正月を迎えて三日目。年末年始の二日と新年の三箇日は、さすがの立海テニス部も練習は休みとなった。柳生との待ち合わせは午後であり、のんびりとリビングのソファーで膝を抱えて仁王が携帯電話を弄っていたところに姉が話しかけてきたのである。ちなみにそんな姉は昨日デパートの福袋を買い求めに出陣し、素晴らしい戦果を上げて帰ってきていた。
「彼女でも出来たの? 何人目?」
「そんなもんおらんぜよ。邪魔なだけじゃ」
「この前まで高校生の彼女を作ってた奴がよく言うわよ。あの子どうしたの?」
「別れた」
「そのくせに携帯ばっかり見て、年賀状も一枚だけ見つけたら後は放ったらかしで? それでも彼女がいないって、全国の恋する乙女に謝りな」
「俺は乙女じゃなか」
否定しながらも、頭の端で仁王は確かに自分の行動が恋する少女のようだとは思ってしまった。しかしそのくらいは構わないだろう。柳生は仁王のパートナーなのだから、恋人より大切にするのは当然だ。むしろそうしなければ柳生に対して失礼だ。
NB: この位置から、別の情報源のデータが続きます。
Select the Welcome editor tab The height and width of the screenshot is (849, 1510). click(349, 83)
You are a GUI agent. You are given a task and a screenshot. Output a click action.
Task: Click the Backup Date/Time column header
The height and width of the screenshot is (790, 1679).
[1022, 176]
ふふん、と鼻で笑った仁王に対し、姉が顔を歪める。うさんくさい、と全体で表現してくる相手に、仁王は高々と言ってやった。
「姉貴の言う『大変なこと』にはならなかったぜよ」
「はぁ?」
「柳生はちゃんと、俺を選んでくれたナリ。生涯の相手じゃ。絶対に手放さん」
ぽちぽち、とボタンを押して着信履歴を開けば、一番上にあるのは常に柳生の名前だ。発信履歴を見ても、メールの送信と受信履歴にしても同じこと。そんな些細なことが、お年玉以上に仁王の心を浮き立たせる。何のことかと眉を顰めていた姉は、ようやく随分前の自分の発言を思い出したのか、驚愕に目を見開いた。自宅にいるということでマスカラの塗られていない睫毛は、些か控えめでおとなしい。
「まさか・・・! あ、あんた、本当に・・・!?」
「本当じゃ。残念ながら男じゃったがのう。俺のダブルスパートナーになる奴ナリ」
「名前は!? ちゃんと実在の人物なんでしょうね!? あんたの妄想じゃないわよね!?」
「・・・姉貴は俺のことを何だと思っとるぜよ。柳生比呂士、俺と同じ立海の一年。礼儀正しくて良い性格の美人さんじゃ。ぶっちゃけ姉貴のタイプぜよ」
「連れてきなさい。今すぐに」
「お断りじゃ。柳生を姉貴なんかの毒牙にかけて堪るか」
「とにかく連れてきなさい。生涯の相手ってことは、うちとも一生の付き合いになるわけでしょ。早めに挨拶しておいた方が得策じゃないの」
「・・・それもそうじゃのう。明日、柳生をつれてくるぜよ」
「明日はデートだから駄目! 明後日にして」
「明日つれてくるぜよ」
「はい、明後日に決定! お父さん、お母さーん!」
ばん、とテーブルを叩いて勝手に決め、姉はダイニングでテレビを見ている両親の元へと駆けていく。何をどう話しているのかは知らないが、母の歓声やら父親の感心した声やらが聞こえてきて、絡まれないうちにと仁王はこっそりリビングを後にした。柳生との待ち合わせには少し早いが、途中のコンビニで肉まんでも買っていけばいい。柳生はアンマンの方が好きじゃろうか、などと考えながらラケットバッグを手に取り、やはりばれないうちに家を出る。雅治、と嬉々とした母親の声に名を呼ばれた気がしたけれど、仁王はさっさと自転車に跨って海岸まで突っ走った。
その日の夕飯、仁王宅では赤飯が炊かれた。遊びに行っていたため事情を知らない小学生の弟が、不貞腐れる仁王の隣で首を傾げていたという。
仁王の家族設定はファンブックより。仁王から柳生への年賀状は元旦に直接手渡しでした。